Donald Trump received 54.5% of the votes in the New Hampshire primary. Did that really happen?
A Slogan
The New Hampshire slogan, famously, is “Live Free or Die.”
It goes back to General John Stark, New Hampshire’s most famous solider in the American Revolutionary War, the victor of the Battle of Bennington.
The U.S. War of Independence, fought from 1775 to 1793, was in opposition to the British crown, which essentially ran the country (a.k.a., the colonies) from the time the Jamestown colony was established in Virginia. (Sir Walter Raleigh had established the Roanoke Colony in North Carolina in 1585, but mysteriously, by 1590 the colonists had disappeared, just as Donald Trump had predicted the coronavirus would, starting in February 2020 -- he was a bit off, as more than 1 million Americans disappeared from the face of the Earth.)

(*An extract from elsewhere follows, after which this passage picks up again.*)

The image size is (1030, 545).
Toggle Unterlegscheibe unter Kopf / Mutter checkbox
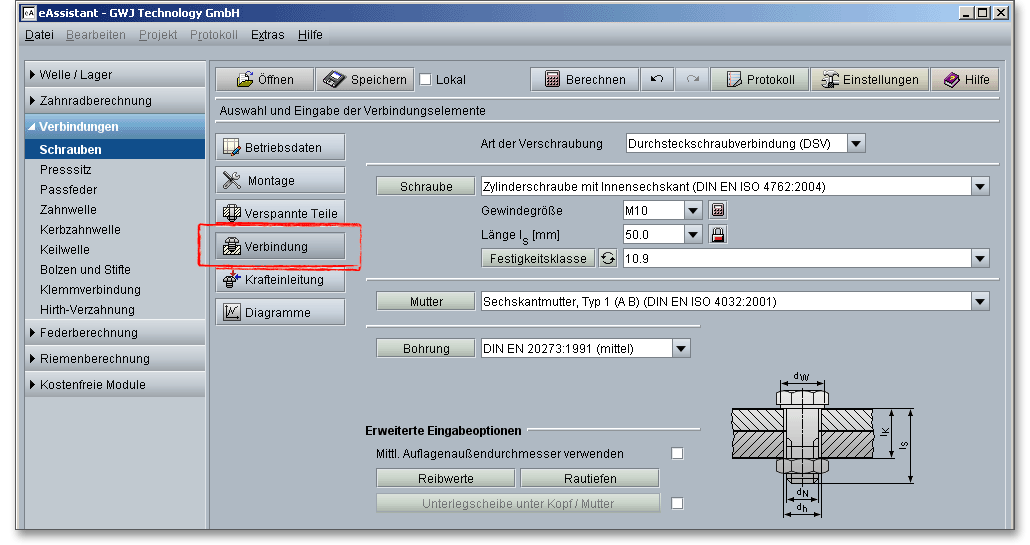677,503
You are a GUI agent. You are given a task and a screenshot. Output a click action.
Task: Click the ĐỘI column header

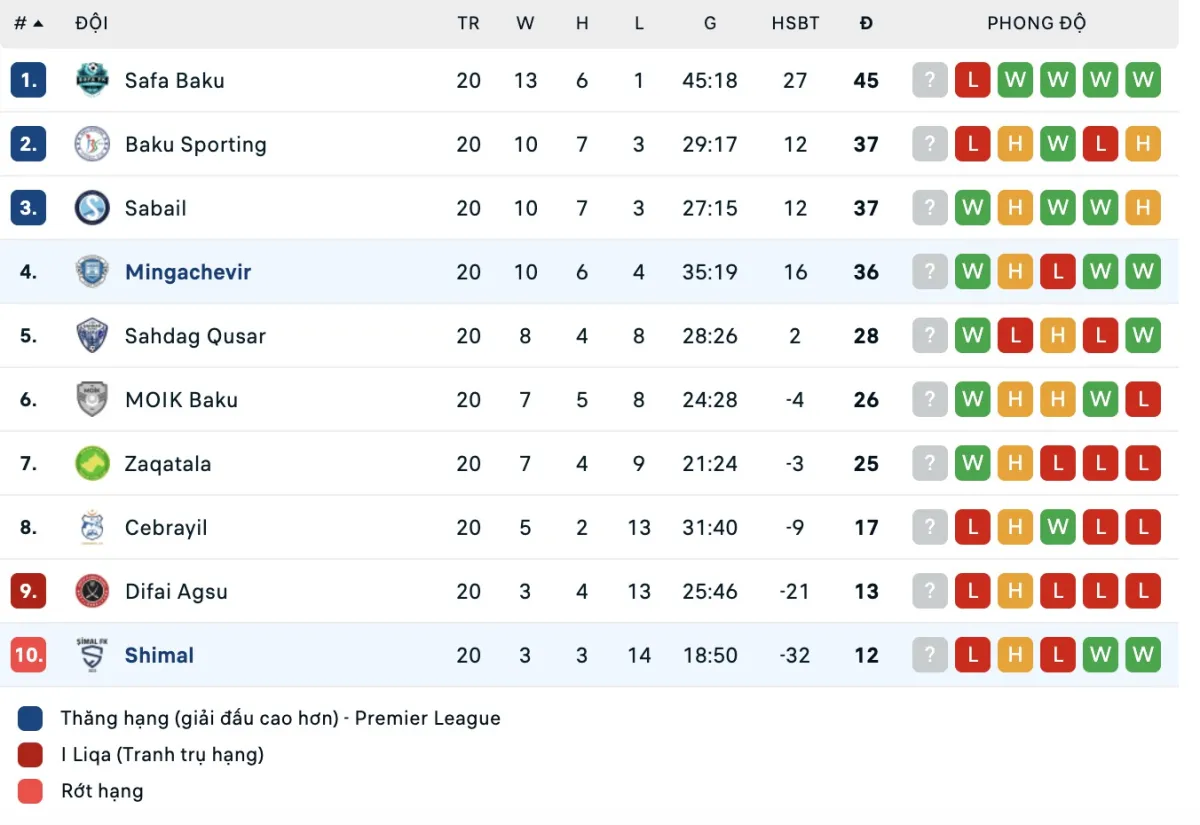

Donald Trump has said on several occasions that he plans to be a dictator on Day One of his next administration.
Seems like there is a non-trivial number of New Hampshirites whom General John Stark would have no truck with.
After all, he fought against a king, a person with absolute power.
And some 163,700 people in New Hampshire voted for a person who says he wants just that.
Voters So White
According to the U.S. Census Bureau, the white population of New Hampshire is 88.8%. The percentage of Asians, which includes those who are from India, is 3.2%.
Not a whole lot of “diversity.”
Is it any wonder that Donald Trump boorishly attacked Nikki Haley’s ethnicity prior to the New Hampshire primary?
Expectations
Haley received 43.2% of the votes. Some 129,646 people voted for her. No doubt there were more than a rounding error who voted for Haley who are not Republicans but who wanted to vote against Trump.
She exceeded expectations.
But the reputationally ornery New Hampshire Republican party members proved themselves to be as homogenized as those in Iowa.
Good and Bad
There is an aphorism that says “The perfect is the enemy of good.”
We’re not talking phone calls here.
A variant on that is “The bad is better than a loss.”
There are a number of Republicans — both those who are pre-Trump Republicans and those who are MAGA Republicans — who have come out in support of Trump with the rationale that it is better to coalesce around him now rather than to have an actual contest.
Trump avoided all debates, so he didn’t have to go up against anyone there.
And evidently Nikki Haley is getting under his skin sufficiently such that he is having trouble with things like facts. (No, he isn’t running against Obama.)
Those Republicans don’t care. They think that as long as there is someone who is ostensibly a Republican in the White House it will be good for them.
Until he decides that he doesn’t like them. And then it won’t be.
John F. Kelly, retired Marine Corps general and former White House chief of staff during the Trump administration, described Trump to Jake Tapper on CNN October 2, 2023: “A person who admires autocrats and murderous dictators. A person that has nothing but contempt for our democratic institutions, our Constitution, and the rule of law.”
What would General John Stark think about the 163,700 people in New Hampshire who voted for that man?